— begin Exercise materials —

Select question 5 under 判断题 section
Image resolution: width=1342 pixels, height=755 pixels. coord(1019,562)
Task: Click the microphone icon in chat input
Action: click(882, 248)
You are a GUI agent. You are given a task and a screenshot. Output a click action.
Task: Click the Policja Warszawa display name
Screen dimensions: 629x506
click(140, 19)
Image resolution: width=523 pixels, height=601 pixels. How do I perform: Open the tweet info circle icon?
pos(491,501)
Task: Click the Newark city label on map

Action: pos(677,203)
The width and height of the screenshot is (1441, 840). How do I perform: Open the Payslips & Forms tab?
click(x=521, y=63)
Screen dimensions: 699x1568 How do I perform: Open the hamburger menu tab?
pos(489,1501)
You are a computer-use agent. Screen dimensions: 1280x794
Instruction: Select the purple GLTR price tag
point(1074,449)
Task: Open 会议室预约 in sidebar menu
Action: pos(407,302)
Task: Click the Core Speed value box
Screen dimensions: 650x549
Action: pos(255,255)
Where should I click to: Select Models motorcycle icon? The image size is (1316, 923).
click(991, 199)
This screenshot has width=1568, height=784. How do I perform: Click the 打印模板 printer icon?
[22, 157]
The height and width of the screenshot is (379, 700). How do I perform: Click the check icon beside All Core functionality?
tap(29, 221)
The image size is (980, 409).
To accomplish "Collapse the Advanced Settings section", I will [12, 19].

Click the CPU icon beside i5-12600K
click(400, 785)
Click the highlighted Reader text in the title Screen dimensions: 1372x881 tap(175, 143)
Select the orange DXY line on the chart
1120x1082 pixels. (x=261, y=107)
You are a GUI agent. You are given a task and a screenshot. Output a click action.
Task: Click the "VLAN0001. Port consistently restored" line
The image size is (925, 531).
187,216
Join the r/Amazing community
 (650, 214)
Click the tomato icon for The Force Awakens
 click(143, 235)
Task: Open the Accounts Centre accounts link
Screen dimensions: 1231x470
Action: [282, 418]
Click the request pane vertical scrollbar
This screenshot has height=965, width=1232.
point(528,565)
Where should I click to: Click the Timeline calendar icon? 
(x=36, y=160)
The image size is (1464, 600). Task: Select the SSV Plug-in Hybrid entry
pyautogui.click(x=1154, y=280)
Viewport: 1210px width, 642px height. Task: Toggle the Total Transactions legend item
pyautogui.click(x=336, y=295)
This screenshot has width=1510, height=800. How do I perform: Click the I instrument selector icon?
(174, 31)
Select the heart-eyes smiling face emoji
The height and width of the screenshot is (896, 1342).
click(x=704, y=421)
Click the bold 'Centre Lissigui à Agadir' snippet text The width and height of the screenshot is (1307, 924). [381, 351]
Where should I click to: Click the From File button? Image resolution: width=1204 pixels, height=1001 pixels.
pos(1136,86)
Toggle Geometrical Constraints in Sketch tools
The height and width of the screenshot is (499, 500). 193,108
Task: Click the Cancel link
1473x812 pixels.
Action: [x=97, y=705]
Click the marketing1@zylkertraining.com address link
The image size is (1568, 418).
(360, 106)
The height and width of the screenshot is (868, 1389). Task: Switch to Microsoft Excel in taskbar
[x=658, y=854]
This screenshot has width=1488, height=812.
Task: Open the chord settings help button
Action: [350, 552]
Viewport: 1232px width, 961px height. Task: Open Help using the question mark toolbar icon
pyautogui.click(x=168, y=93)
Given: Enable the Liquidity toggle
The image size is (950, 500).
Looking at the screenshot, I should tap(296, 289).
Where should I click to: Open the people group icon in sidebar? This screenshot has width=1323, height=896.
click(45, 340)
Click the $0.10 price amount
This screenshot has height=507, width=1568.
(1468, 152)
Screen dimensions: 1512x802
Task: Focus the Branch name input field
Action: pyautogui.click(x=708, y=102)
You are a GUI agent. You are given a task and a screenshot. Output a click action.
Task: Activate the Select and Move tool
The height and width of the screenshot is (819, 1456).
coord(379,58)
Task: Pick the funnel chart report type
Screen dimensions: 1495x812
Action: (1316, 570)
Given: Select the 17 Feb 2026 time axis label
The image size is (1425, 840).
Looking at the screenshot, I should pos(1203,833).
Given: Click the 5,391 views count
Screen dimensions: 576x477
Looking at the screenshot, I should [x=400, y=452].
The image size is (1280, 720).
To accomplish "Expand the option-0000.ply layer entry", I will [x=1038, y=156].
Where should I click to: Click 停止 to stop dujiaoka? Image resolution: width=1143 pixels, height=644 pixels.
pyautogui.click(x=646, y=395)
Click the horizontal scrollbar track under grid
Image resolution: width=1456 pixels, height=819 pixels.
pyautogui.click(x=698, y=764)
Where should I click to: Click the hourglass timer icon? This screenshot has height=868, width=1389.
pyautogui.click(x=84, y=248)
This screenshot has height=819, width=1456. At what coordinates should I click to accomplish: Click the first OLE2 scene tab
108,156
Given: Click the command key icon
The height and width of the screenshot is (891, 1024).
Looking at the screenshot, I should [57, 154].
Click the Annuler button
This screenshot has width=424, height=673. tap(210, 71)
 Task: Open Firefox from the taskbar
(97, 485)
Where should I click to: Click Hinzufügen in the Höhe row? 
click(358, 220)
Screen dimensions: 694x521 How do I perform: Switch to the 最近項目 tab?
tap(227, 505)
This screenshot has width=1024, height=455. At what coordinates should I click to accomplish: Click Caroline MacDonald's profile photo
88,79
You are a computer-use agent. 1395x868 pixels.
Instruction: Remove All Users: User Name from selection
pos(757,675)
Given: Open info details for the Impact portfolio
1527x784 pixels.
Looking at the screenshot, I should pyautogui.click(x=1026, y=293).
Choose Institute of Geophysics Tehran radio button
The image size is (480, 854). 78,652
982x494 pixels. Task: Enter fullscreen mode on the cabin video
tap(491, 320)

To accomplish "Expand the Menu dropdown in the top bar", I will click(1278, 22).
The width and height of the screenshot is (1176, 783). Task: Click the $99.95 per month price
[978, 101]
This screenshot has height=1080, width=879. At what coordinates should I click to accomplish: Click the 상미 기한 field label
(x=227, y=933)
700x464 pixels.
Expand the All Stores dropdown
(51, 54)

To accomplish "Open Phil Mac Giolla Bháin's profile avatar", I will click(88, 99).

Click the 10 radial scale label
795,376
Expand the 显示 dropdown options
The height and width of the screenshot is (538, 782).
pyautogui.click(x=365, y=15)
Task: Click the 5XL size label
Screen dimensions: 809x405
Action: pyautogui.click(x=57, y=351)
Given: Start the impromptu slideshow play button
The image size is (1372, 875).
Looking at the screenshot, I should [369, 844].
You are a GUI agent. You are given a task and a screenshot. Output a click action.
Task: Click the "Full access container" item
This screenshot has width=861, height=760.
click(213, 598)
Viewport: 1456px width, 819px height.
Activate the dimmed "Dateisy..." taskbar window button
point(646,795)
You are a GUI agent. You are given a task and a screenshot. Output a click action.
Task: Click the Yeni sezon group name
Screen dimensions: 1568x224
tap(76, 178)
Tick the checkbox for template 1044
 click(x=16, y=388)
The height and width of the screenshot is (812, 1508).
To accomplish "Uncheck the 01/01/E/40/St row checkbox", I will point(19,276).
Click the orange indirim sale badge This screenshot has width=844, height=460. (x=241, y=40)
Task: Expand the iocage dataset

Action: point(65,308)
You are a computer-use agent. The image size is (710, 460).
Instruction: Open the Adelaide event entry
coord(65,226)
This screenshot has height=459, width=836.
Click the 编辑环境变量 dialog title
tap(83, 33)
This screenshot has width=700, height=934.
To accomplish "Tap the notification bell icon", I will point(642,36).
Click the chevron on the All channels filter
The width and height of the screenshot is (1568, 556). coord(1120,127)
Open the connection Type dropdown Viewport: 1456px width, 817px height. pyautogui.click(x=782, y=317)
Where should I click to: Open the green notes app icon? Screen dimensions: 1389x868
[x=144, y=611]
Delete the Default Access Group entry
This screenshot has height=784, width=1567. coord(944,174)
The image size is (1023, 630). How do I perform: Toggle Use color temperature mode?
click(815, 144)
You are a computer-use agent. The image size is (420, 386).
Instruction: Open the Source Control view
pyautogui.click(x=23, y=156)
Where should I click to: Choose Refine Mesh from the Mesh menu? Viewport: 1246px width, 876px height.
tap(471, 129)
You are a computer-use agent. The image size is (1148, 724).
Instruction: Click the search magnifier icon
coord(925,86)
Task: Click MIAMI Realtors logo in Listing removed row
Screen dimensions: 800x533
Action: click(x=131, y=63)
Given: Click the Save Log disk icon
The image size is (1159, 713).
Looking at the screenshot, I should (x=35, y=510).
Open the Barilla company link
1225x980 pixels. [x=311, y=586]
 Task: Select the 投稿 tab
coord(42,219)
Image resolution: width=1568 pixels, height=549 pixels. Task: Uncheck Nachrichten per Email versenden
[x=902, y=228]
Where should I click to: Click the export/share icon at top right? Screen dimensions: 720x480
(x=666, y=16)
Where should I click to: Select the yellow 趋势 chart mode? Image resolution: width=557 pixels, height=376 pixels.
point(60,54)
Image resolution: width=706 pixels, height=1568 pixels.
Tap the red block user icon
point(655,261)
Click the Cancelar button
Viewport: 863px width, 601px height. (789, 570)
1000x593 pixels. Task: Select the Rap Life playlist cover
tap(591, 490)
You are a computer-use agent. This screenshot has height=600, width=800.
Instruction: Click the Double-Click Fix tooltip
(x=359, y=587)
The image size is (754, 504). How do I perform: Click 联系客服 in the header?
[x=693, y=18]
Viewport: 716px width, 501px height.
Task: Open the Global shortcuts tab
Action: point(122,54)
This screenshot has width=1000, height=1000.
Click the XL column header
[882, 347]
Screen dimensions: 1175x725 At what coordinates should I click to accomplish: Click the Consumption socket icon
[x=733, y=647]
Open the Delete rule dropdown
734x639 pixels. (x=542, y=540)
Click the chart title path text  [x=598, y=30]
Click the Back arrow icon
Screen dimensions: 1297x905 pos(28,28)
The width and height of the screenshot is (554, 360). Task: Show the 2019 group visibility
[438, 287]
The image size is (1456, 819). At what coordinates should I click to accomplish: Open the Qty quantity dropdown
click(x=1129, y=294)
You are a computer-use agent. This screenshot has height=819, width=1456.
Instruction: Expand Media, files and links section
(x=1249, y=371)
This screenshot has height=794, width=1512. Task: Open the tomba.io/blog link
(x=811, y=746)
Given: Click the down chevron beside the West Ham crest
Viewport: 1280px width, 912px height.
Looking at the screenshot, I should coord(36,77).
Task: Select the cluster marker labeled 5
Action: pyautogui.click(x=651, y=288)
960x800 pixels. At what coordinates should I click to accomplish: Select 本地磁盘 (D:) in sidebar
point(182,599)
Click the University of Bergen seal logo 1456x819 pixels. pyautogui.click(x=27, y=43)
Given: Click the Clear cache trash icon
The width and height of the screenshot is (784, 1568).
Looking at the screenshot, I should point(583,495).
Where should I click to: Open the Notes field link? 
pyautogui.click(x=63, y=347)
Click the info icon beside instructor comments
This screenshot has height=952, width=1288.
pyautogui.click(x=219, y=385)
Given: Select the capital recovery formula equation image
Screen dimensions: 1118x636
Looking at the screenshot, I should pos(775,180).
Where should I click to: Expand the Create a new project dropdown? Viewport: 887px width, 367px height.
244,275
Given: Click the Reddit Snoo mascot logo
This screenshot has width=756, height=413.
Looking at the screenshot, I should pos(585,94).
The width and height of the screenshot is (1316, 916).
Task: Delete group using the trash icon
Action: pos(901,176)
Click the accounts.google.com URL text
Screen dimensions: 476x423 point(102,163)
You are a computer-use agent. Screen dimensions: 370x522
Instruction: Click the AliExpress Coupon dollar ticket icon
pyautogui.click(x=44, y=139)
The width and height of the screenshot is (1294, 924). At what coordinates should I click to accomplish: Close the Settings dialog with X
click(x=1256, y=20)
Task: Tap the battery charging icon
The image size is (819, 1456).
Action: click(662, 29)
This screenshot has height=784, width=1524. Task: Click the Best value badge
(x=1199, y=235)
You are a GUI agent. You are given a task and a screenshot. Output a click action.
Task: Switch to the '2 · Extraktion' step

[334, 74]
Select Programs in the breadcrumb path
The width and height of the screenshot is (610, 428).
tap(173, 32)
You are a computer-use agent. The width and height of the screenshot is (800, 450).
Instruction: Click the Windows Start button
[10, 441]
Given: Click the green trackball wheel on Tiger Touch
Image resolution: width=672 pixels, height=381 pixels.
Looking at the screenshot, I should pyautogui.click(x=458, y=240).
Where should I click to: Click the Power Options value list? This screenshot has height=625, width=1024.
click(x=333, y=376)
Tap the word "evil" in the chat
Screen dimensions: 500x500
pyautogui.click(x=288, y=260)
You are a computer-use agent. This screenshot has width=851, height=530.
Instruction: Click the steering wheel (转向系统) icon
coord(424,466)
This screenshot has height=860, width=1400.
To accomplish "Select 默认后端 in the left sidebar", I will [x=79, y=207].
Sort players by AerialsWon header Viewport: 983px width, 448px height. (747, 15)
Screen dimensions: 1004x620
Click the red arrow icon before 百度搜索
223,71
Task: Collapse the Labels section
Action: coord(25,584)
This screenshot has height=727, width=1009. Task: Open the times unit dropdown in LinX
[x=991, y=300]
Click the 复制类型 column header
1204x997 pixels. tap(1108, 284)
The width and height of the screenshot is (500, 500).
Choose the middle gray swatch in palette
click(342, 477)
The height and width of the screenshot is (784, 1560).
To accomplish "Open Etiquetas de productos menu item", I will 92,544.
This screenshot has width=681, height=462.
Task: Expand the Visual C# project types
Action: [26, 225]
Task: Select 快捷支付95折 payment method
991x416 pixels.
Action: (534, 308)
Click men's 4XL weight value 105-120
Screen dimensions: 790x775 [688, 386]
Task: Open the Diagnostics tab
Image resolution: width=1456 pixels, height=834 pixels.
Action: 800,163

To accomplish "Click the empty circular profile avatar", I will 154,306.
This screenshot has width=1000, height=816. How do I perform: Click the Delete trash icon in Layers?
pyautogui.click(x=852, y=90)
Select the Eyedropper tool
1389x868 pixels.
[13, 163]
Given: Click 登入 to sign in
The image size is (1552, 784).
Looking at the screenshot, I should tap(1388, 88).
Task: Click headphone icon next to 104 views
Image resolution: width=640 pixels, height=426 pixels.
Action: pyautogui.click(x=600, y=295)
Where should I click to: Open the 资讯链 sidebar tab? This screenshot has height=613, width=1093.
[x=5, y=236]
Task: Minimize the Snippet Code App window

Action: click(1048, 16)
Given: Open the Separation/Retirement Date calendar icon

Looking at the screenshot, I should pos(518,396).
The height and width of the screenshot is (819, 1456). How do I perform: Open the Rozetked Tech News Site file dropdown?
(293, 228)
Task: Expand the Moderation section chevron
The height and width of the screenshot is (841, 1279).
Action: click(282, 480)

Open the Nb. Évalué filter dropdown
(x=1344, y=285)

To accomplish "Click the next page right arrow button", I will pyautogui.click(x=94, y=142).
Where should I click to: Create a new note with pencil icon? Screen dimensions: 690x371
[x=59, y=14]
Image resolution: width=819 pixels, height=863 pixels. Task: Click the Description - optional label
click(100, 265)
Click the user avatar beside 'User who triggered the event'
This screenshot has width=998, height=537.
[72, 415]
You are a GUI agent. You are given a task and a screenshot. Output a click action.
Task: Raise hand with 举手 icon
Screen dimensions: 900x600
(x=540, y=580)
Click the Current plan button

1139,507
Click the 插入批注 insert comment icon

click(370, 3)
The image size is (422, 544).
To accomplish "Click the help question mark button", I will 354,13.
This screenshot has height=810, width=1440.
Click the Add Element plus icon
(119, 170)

— end Exercise materials —

■ Required task:
Copy out the material above word for word, beginning at the line that contains "Given: Start the" and ending with the line that contains "tap(471, 129)".

■ Full output:
Given: Start the impromptu slideshow play button
The image size is (1372, 875).
Looking at the screenshot, I should [369, 844].
You are a GUI agent. You are given a task and a screenshot. Output a click action.
Task: Click the "Full access container" item
This screenshot has width=861, height=760.
click(213, 598)
Viewport: 1456px width, 819px height.
Activate the dimmed "Dateisy..." taskbar window button
point(646,795)
You are a GUI agent. You are given a task and a screenshot. Output a click action.
Task: Click the Yeni sezon group name
Screen dimensions: 1568x224
tap(76, 178)
Tick the checkbox for template 1044
 click(x=16, y=388)
The height and width of the screenshot is (812, 1508).
To accomplish "Uncheck the 01/01/E/40/St row checkbox", I will point(19,276).
Click the orange indirim sale badge This screenshot has width=844, height=460. (x=241, y=40)
Task: Expand the iocage dataset

Action: point(65,308)
You are a computer-use agent. The image size is (710, 460).
Instruction: Open the Adelaide event entry
coord(65,226)
This screenshot has height=459, width=836.
Click the 编辑环境变量 dialog title
tap(83, 33)
This screenshot has width=700, height=934.
To accomplish "Tap the notification bell icon", I will point(642,36).
Click the chevron on the All channels filter
The width and height of the screenshot is (1568, 556). coord(1120,127)
Open the connection Type dropdown Viewport: 1456px width, 817px height. pyautogui.click(x=782, y=317)
Where should I click to: Open the green notes app icon? Screen dimensions: 1389x868
[x=144, y=611]
Delete the Default Access Group entry
This screenshot has height=784, width=1567. coord(944,174)
The image size is (1023, 630). How do I perform: Toggle Use color temperature mode?
click(815, 144)
You are a computer-use agent. The image size is (420, 386).
Instruction: Open the Source Control view
pyautogui.click(x=23, y=156)
Where should I click to: Choose Refine Mesh from the Mesh menu? Viewport: 1246px width, 876px height.
tap(471, 129)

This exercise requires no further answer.